To track displacement they used the New York City Housing and Vacancy Survey to gather data. This allowed them to look at movement in the 1990s. Looking at a chart they provide, except for the period between 1991-1993 the rate of displacement was between 5%-6%, kind of small.

They challenge an assumption that “low income households [are] more likely to move out of gentrifying neighborhoods than other neighborhoods?” with “gentrification could encourage households to stay put.” Right now I’m thinking Tracy Chapman’s Fast Car where the goal is to get out of the lower income environment and “get a bigger house and live in the suburbs.” Well what happens when the nice neighborhood comes to you? Being one who has been poor, and talking with others who have lived in “the ghetto”, there is this goal to get the heck out of the ghetto to live a better life. So in this scenario, the better neighborhood comes to the ghetto in the form of gentrification. Well that’s my theory.

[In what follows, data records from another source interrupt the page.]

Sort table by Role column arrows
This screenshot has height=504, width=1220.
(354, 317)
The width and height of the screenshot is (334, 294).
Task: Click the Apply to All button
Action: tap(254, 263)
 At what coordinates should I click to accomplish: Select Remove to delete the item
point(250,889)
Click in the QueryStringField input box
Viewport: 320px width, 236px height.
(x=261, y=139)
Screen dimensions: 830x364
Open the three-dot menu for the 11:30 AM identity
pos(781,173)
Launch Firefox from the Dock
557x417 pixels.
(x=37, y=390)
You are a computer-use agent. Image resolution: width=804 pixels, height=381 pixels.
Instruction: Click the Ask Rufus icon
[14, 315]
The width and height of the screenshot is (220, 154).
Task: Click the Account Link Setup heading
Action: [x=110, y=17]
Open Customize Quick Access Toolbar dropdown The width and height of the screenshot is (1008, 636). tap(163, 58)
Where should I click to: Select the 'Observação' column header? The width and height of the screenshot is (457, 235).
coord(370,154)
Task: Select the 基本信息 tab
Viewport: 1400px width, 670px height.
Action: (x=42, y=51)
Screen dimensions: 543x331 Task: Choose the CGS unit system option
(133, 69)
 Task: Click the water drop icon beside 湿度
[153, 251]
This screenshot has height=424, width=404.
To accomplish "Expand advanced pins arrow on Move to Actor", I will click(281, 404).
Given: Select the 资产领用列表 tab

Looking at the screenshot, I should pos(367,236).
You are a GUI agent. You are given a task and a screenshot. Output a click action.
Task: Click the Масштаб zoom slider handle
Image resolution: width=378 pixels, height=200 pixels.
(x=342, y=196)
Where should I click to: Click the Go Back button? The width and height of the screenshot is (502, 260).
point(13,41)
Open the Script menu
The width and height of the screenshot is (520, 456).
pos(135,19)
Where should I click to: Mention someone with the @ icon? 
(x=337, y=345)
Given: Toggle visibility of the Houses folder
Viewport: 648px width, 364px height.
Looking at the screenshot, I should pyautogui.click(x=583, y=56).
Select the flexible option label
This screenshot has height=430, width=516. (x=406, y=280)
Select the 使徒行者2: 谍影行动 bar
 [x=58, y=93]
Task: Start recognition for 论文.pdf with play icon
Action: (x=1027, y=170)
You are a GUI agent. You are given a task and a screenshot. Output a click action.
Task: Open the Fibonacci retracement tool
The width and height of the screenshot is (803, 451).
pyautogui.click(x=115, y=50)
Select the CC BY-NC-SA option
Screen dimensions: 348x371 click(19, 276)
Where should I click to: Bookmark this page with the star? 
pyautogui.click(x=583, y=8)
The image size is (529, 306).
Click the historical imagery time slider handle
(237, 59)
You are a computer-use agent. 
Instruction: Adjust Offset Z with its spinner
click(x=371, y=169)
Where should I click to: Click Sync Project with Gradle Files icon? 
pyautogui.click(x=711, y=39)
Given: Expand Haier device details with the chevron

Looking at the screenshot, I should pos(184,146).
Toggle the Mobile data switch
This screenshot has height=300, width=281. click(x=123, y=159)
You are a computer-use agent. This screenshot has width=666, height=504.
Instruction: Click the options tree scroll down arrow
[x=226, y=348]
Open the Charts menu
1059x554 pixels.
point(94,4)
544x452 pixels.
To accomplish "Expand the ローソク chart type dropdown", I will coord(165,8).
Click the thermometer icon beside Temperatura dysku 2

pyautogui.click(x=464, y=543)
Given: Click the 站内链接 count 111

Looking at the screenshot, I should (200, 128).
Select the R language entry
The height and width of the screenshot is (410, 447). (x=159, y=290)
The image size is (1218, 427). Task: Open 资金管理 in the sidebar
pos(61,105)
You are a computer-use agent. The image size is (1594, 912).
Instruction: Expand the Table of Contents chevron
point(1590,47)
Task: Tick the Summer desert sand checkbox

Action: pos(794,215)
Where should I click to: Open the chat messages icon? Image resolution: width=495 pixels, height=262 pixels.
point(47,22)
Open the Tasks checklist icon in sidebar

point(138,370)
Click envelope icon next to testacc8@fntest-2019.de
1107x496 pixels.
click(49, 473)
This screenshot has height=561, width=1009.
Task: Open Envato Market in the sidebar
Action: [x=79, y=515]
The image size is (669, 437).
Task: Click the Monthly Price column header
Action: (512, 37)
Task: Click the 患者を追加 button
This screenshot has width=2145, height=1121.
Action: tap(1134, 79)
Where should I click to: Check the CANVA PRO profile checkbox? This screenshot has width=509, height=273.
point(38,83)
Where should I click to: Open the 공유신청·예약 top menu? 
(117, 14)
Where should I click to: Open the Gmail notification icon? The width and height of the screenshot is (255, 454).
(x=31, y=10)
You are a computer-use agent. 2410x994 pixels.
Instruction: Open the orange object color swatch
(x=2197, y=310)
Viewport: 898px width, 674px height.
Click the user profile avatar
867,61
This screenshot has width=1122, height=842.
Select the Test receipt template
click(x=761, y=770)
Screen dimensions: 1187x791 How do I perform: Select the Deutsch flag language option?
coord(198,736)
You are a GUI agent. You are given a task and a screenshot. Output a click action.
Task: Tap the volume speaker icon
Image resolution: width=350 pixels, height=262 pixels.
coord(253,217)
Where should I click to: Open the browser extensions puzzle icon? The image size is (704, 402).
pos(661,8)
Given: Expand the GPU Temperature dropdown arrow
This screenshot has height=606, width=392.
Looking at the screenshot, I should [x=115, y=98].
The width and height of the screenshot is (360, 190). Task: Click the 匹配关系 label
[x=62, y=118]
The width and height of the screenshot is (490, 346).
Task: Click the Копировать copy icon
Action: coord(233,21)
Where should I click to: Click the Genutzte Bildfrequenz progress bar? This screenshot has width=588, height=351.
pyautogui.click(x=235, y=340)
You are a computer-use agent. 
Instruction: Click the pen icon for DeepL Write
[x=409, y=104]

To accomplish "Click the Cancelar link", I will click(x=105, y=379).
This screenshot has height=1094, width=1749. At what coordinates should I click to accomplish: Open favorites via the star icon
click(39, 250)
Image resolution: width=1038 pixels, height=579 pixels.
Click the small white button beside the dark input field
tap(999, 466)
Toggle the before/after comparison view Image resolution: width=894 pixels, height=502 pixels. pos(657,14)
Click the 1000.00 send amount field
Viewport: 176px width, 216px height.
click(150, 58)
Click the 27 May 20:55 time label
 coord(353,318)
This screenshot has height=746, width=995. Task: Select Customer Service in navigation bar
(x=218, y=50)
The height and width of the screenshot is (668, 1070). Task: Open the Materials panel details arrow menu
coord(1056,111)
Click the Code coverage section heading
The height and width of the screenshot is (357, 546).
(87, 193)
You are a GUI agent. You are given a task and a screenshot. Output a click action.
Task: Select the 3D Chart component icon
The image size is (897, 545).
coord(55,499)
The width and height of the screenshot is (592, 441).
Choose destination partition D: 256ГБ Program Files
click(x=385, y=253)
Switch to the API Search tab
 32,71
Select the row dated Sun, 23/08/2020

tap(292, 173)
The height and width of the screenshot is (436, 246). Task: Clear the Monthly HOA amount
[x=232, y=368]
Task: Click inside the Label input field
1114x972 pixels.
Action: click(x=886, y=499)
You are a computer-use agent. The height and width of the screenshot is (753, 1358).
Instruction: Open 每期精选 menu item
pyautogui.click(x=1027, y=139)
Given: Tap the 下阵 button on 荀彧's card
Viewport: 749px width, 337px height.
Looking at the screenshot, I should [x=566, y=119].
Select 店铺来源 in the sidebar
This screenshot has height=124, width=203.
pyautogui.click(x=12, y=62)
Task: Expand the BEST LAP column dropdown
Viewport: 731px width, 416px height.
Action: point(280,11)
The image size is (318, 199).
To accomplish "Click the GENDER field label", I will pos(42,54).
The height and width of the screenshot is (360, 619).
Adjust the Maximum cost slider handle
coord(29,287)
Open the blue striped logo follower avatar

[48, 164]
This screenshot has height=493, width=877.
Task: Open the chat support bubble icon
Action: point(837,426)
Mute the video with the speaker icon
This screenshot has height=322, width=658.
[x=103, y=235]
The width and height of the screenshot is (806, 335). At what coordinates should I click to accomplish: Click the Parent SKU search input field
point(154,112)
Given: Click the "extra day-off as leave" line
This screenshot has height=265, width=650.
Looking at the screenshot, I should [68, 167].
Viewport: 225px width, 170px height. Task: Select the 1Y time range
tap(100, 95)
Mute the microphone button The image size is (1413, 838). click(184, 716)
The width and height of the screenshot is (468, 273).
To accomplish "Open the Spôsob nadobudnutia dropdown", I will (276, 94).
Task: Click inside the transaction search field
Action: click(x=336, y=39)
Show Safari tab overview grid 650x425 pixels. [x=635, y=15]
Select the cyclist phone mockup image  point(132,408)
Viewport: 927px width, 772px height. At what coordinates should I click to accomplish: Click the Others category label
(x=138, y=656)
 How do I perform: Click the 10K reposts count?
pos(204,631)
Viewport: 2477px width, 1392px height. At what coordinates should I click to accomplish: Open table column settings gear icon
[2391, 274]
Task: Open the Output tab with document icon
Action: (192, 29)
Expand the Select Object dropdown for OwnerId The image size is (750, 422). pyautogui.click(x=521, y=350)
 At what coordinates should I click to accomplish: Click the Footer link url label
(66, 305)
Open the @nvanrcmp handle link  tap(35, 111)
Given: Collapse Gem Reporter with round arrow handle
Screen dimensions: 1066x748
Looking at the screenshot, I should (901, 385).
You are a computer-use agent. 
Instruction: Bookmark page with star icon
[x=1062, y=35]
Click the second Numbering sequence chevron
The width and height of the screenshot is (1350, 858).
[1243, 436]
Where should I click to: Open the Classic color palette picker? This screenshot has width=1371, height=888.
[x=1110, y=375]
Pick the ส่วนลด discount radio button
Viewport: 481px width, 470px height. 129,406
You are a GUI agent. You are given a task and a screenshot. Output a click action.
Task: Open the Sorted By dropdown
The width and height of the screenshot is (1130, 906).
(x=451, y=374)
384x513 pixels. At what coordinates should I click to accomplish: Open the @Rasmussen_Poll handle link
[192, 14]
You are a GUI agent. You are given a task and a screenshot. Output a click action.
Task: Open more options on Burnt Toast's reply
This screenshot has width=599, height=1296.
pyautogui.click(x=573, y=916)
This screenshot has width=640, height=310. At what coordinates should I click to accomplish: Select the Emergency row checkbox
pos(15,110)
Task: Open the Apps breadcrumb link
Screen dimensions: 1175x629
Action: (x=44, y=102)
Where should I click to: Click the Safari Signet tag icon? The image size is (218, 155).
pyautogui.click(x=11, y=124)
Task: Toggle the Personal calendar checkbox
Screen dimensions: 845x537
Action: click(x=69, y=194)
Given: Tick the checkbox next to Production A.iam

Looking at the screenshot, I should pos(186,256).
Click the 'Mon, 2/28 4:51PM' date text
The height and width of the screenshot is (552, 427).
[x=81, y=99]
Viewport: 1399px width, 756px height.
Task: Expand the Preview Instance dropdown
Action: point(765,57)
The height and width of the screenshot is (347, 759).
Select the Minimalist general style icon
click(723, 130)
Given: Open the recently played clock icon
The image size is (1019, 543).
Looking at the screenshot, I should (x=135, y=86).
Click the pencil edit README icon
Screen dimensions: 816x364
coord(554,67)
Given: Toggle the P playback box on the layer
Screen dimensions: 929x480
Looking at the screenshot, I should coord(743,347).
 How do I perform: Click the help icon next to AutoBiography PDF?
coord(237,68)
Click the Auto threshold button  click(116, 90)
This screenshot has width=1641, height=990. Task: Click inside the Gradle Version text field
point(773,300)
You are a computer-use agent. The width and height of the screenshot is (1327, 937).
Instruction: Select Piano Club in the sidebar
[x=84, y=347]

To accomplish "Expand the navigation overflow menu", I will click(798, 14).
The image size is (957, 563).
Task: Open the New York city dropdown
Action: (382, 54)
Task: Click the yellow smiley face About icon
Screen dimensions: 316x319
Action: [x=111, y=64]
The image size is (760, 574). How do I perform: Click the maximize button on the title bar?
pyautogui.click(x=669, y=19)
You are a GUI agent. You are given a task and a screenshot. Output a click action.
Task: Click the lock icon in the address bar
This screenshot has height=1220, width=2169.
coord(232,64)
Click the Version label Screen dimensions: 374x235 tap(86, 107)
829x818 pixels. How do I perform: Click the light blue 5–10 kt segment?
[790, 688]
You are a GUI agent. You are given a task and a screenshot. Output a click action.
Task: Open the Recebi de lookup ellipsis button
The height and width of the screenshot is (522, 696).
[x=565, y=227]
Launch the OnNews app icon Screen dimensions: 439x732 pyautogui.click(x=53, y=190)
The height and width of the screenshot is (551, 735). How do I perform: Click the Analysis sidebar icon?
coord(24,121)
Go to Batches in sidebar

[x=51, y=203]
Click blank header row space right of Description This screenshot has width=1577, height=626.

They state that lower income households are faced with a decision when gentrification comes to them. On one hand, stay and take advantage of the neighborhood improvements or move because of higher housing costs. What these families do, depends on which factor is more important. For the authors gentrification makes it less likely that a lower income household will move. They say “poor households residing in on of the seven gentrifying neighborhoods were still found to be 20% less likely to move than poor households residing elsewhere.”

The authors never say that displacement does not occur. Yet, we cannot ignore general mobility among people. They say it best in their concluding paragraph that as vacancies appear in gentrifying neighborhoods, they are filled by middle class households, coupled with loss of affordable housing, it takes an appearance that the middle class is driving out the poor.

The economic cleansing of San Francisco: Is San Francisco becoming the first fully gentrified city in America
Okay, I couldn’t end this without a story of evil gentrification kicking out the poor and defenseless. Despite the above reports of gentrifying being good for a neighborhood, we all know the mainline thinking that gentrification is evil, evil, evil because it forces families on the streets and the anti-gentrification forces have the examples to prove it. This is one such example from a 1998 San Francisco article about 3 poor elderly Latino women in danger of losing their home due to raising rents. Other Latino women are profiled too. Okay no one is kicked out in the story, but they are all endanger of not being able to keep up with the rents.

And for good measure ” Case Study in Displacement on Elizabeth Street Warning: Gentrification in Progress” by J.A. Lobbia in New York City. This covers a NYC building in the process of gentrifying. There are poor immigrants crammed in some units, while other units rehabbed & expanded for 1 or 2 people. The landlord is finding ways to kick out the poorer residents, such as suing them for lease infractions. The truly EVIL part of the landlord is that he sues his Chinese renters and buys off his Latino renters to get them out.